Re: [Jprogramming] Weight distribution problem

Marshall Lochbaum Thu, 14 Apr 2011 13:43:41 -0700

This is a verb for finding the combinations that will sum to numbers within
given bounds. It discards all the combinations it can at any given step, but
is still quite slow.

NB. x is bounds for sum (inclusive), y is sorted down list of weights (ie.
(-: \:~) y).
NB. returns a rank two array whose items are the Boolean selections for
items of y to return correct weights.
   findcombs=:4 :0
list=.$0
combs=.1 0$0
sums=.,0
'min max'=._1 0+x
remainder=.+/y
for_i. y do.
  list=.list,i
  remainder=.remainder-i
  combs=.,/ 0 1 ,~"0 1/ combs
  sums=. ,/ (0,i) +/ sums
  bounds=.(min-remainder),max
  combs=. combs #~ sel=.(1=bounds&I.)"0 sums
  sums=.sums #~sel
end.
)

Also not fast enough to compute the sums for 200 weights and 10 buckets. 50
weights and 10 buckets is possible:

   ]m =. ? 50 # 1000
484 696 111 937 761 131 504 777 284 772 729 729 107 450 215 701 733 788 371
903 175 195 771 754 144 322 443 918 758 143 43 804 291 223 767 954 698 650
855 53 337 832 858 137 154 201 80 320 295 443
   bounds=.(,>:) <. b%~+/m

   # bounds findcombs m
470258
   6!:2 'bounds findcombs m'
35.0327

Note that there are still rather large numbers of solutions, and probably
larger numbers of intermediate solutions.

Marshall

-----Original Message-----
From: [email protected]
[mailto:[email protected]] On Behalf Of Skip Cave
Sent: Thursday, April 14, 2011 2:16 PM
To: Programming forum
Subject: Re: [Jprogramming] Weight distribution problem

On 4/12/2011 5:22 AM, Aai wrote:
> Giving bucket sums:
>
> 12 8 # (,>:)<. bm
Aai,

Nice approach to finding the set of integer bucket sums that would come the
nearest to the bucket mean, bm. I knew I needed to be able to find that set
of integer sums, but I hadn't come up with a programmatic way to do that.
The key point here, is that any other set of sums other than the one you
found, will have a larger sum of differences between buckets. It would make
sense that our first attempt at the problem would be to see if the masses
could be partitioned to the minimal-bucket-difference configuration you
found.

Of course, there is no guarantee that m can be partitioned in this specific
manner, which would produce the theoretical minimal mass difference between
buckets. So in the long run, our search may have to identify more partition
sets which produce somewhat larger differences, Ideally, we could find these
additional partition sets, and then sort them by their distance magnitude,
so the smaller differences could be examined first. This definitely looks
like a way to cut down on computations.

However for now, the challenge is to see if we can partition the m masses to
result in the minimal-difference sum sets you defined. We need an efficient
algorithm that will find partitions of m that sum to either 
<. bm   or >: <. bm   which in our large case, is 5273 or 5274. as you 
discovered, we need 12 buckets summing to 5273, & 8 buckets summing to 5274.

+/ 12 8 # (,>:)<. bm
105468
    +/ m
105468

Though we can reduce the search space significantly by considering only
partitions that sum to the two integers nearest bm, we still have a huge
search to perform. Even if we assume that the number of masses in each
bucket would all be equal, we still have a big search.
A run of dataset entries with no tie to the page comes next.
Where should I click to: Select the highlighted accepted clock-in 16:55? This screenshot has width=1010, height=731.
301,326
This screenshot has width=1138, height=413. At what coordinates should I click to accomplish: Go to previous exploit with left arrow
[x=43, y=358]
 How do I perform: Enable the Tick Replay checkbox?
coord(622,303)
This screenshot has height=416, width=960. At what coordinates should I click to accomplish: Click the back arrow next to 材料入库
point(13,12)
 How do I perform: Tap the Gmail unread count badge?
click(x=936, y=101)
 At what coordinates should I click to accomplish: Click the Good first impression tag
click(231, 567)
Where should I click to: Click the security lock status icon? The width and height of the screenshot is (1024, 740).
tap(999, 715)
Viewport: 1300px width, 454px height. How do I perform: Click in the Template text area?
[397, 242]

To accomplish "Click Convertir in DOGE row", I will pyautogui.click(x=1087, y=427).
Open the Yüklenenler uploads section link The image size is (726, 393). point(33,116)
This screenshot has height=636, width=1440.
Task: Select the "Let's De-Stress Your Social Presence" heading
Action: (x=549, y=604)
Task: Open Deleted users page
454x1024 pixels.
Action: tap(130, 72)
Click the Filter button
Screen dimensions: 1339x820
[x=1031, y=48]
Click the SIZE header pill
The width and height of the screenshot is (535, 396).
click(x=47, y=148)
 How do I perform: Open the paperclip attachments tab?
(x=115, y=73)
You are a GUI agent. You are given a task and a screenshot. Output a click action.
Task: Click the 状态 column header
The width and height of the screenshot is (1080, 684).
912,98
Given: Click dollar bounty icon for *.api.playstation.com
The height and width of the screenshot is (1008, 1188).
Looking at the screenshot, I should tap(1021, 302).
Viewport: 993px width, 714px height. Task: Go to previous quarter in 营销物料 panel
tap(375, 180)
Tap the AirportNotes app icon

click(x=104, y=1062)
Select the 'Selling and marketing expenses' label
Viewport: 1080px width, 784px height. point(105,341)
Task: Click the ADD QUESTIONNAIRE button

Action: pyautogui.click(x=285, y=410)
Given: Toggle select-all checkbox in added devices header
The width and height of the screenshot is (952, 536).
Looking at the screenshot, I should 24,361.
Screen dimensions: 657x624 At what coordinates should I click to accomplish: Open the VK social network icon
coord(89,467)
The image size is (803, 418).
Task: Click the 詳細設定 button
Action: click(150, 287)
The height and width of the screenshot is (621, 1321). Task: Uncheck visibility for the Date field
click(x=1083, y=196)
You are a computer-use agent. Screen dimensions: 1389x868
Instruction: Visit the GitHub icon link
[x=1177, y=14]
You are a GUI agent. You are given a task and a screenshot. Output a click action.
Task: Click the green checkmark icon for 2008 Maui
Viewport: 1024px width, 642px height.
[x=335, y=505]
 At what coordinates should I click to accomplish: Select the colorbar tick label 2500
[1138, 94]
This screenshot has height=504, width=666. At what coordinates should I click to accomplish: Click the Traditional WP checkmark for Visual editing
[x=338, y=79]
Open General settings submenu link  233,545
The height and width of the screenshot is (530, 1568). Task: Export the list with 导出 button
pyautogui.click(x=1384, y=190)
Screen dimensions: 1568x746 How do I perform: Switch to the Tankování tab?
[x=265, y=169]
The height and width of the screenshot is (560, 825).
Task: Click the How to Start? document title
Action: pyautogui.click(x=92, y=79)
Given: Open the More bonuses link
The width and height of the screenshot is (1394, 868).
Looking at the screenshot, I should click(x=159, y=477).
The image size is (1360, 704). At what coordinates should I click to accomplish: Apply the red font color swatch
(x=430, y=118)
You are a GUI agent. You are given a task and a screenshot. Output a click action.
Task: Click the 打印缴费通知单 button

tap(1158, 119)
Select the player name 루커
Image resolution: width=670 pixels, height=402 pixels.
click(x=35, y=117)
In our large example, if the number of masses in each bucket were equal, we
would have (#m)%nb masses in each bucket, which in our large case, is
10 masses in each bucket. If each bucket had exactly 10 masses in it, and we
use a brute force approach, we would have 10 comb 200 possible partitions of
m to examine, to see which 10-sets summed to 5273 or 5274.

Using the combinations formula, the number of combinations of 10 comb 200 is
(!#m)%(!10)*!(#m)-10

Using normal floating point arithmetic, this formula generates values larger
than my machine's floating point range, which equates to infinity.

(!#m)%(!10)*!(#m)-10
|NaN error
|   (!#m)    %(!10)*!(#m)-10  NB. Oops! infinity % infinity is a NaN.

    !#m    NB. The factorial of #m is infinity in regular floating-point 
arithmetic
_

so we must resort to extended precision:

    fm =. */ >: x: i.#m  NB. factorial #m
    f10 =. */ >: x: i.10  NB. factorial 10 (min number of masses in each
bucket if all the same)
    fd =. */ >: x: i.(#m)-10  NB. factorial of difference (#m - 10)
    fm % F10 * fd
22,451,004,309,013,280   NB. Commas added for clarity

or 2.2451e16  NB. This is the number of possible partitions
(combinations) of m, taken 10 at a time, in floating point notation.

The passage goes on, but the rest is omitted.